“Yo creo que si tú eres despreciado, buscas a alguien a quien despreciar” comentaba el protagonista de un documental.

 En diferentes etapas de la historia hemos vivido ciertos extremos en las conductas de los seres humanos. Nuestro país, hasta hace pocos años se vivía un temor a poder expresar lo que se sentía. Este temor se vivía en todos los ámbitos de la sociedad; pero de repente, se empieza a vivir la época de la libertad de expresión, sin duda, un gran avance social que traía una gran esperanza a un pueblo que vivía con su voz censurada.

Los medios de comunicación a través de la historia han jugado un papel sumamente importante en la formación y consolidación de la sociedad. Pero también ellos se han envuelto en esta polaridad peligrosa: de ser víctimas de un régimen totalitario, se convierten en eso que despreciaban. Para muchos medios al perder su ética en la información que proporcionan se convierten en medios que deforman la cultura, la solidaridad de los pueblos y sobre todo, la tolerancia.
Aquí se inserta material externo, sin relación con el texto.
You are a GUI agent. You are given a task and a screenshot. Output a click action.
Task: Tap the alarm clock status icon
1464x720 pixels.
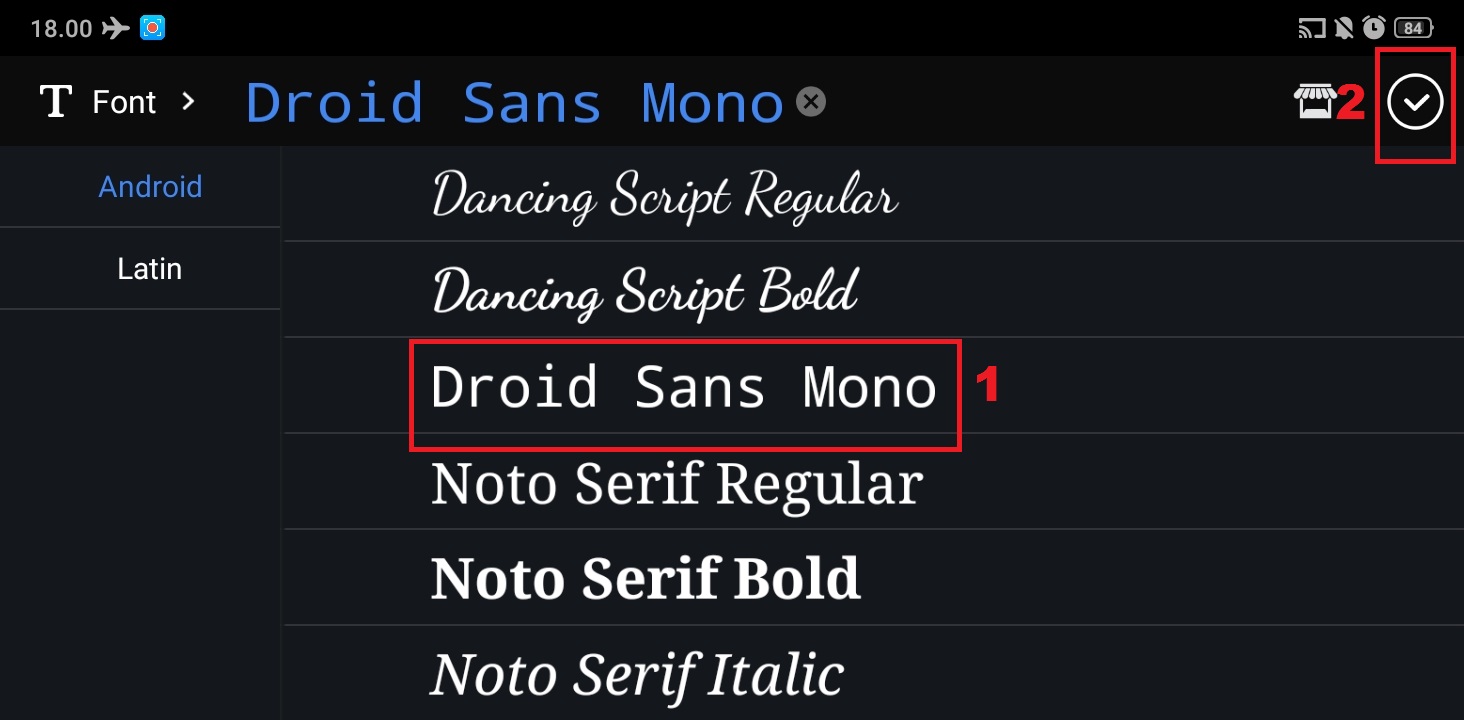pos(1373,28)
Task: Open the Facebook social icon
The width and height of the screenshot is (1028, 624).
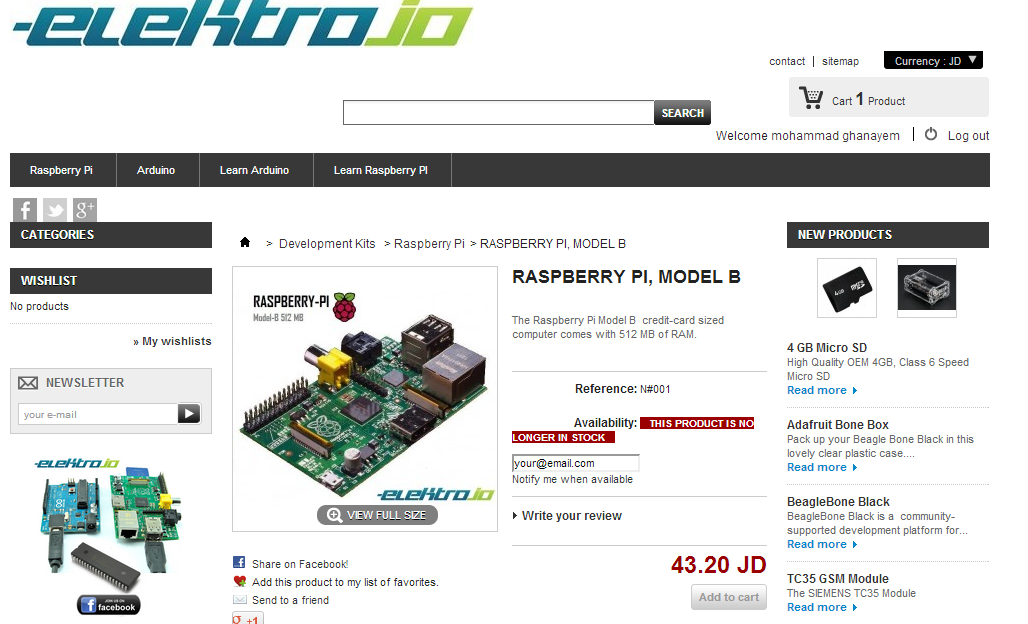Action: (25, 210)
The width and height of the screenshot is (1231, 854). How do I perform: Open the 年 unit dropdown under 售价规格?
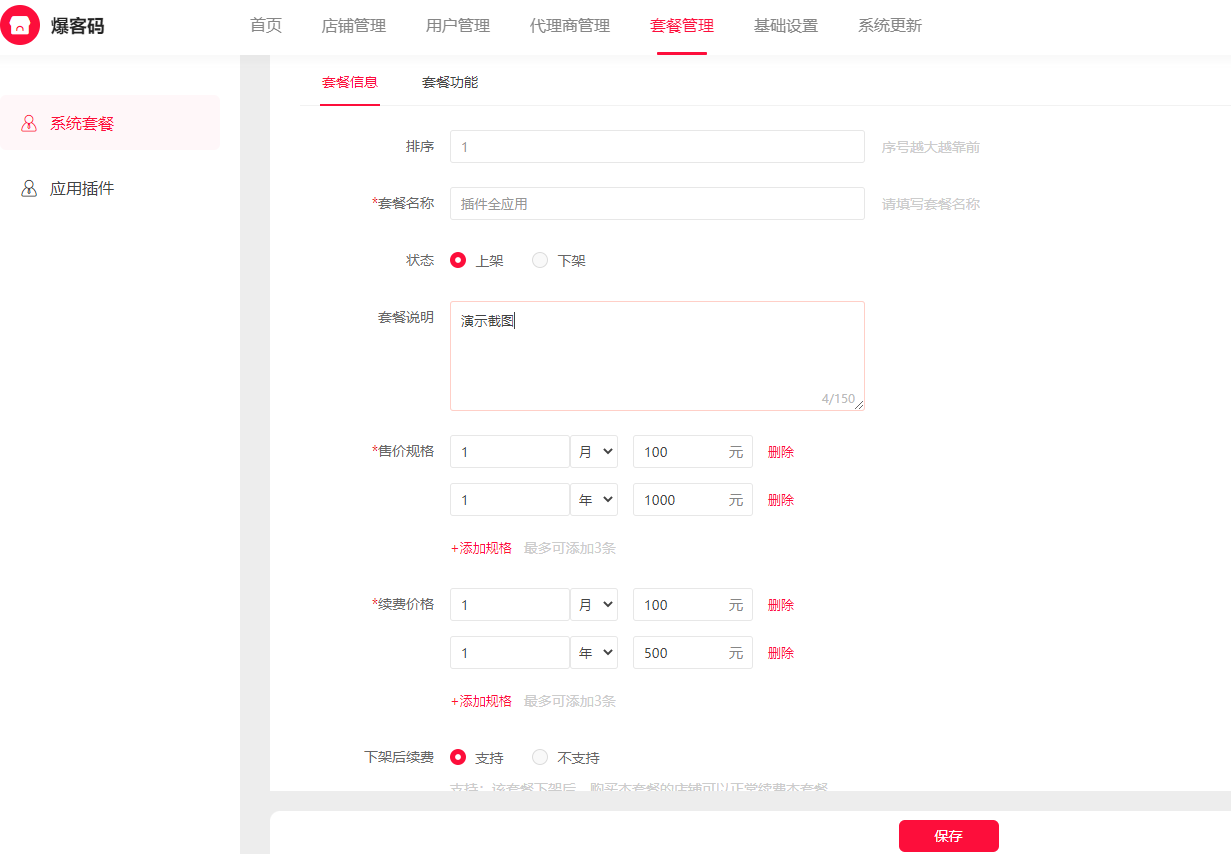coord(594,500)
En definitiva, los medios de comunicación deberían de cuidar el trasmitir valores para la formación de una identidad nacional. Lamentamos que cada vez crece más, el número de programas de pésima calidad. Cada vez hay menos documentales y entrevistas que requieren un esfuerzo mental para que nos muestren una visión de los estratos de la realidad.
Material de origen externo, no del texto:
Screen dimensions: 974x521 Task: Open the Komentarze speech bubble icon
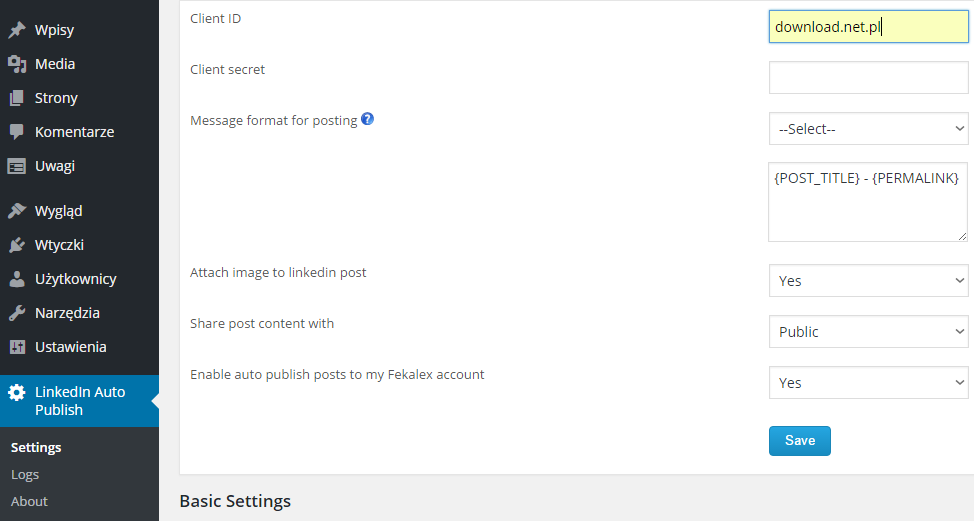point(17,132)
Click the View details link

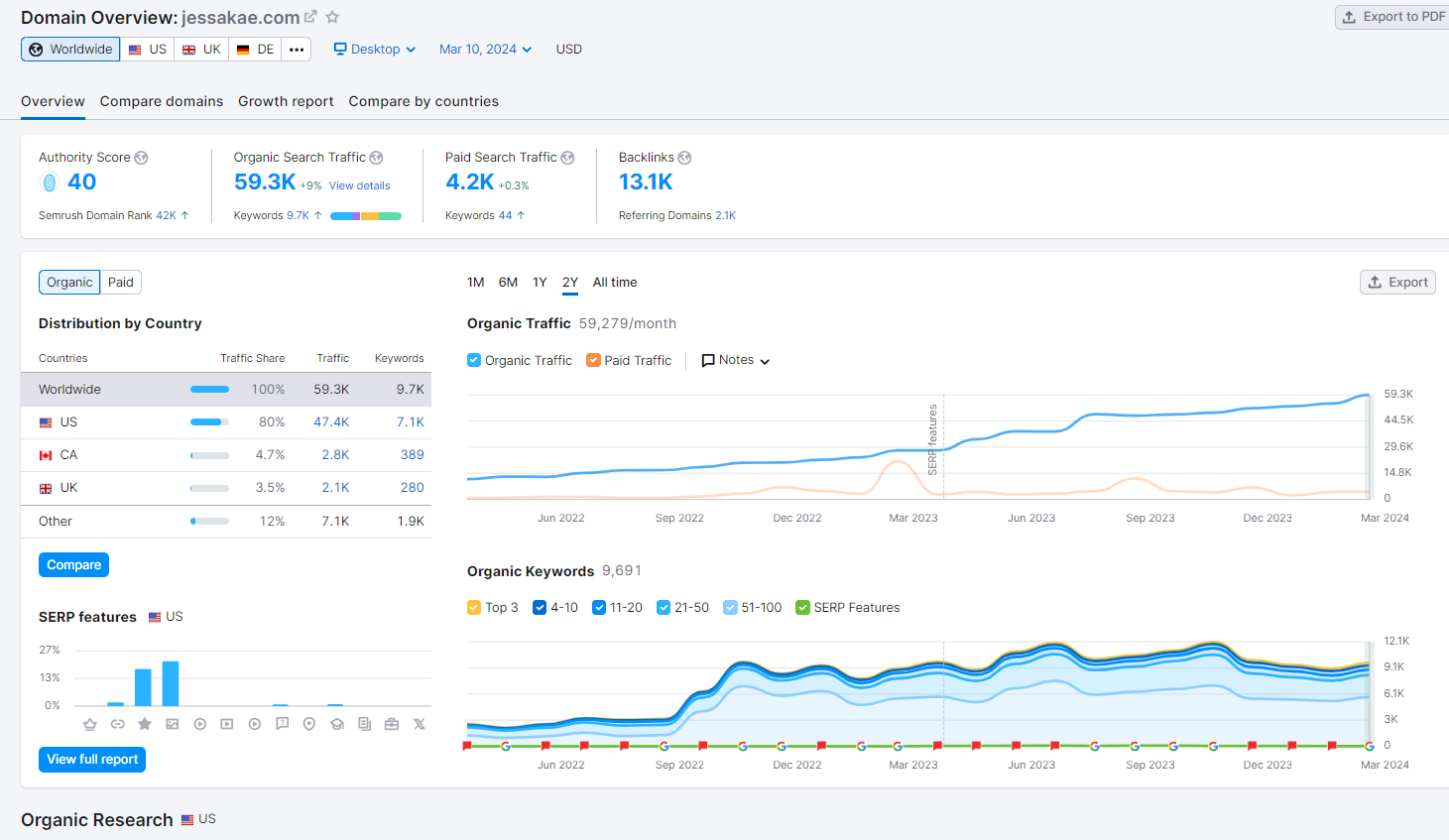(359, 185)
Lamentamos que muchos medios se enriquecen con el amarillismo de sus noticias atropellándose entre ellos para ver quien la publica primero.

Lamentamos que muchos conductores de noticieros reflejen  soberbia con la cual trasmiten sus “noticias” bajo el amparo de una empresa que los cobija con su complicidad y corrupción.

Lamentamos que crezcan cada vez más los periódicos cuyo único interés es comunicar violencia y muerte de una manera tan vulgar que hasta el lenguaje que utilizan ofende a una sociedad que sufre.

Lamentamos que algunos programas de TV se enriquecen llevando a hombres y mujeres de cualquier edad para ridiculizarlos y recalcarles sus desgracias a la vista de todos.

Este tipo de medios son los que dañan más a la sociedad, pues como decía Mark Twain: “Lo que causa problemas no es tanto lo que la gente ignora, como lo que saben y no es verdad”.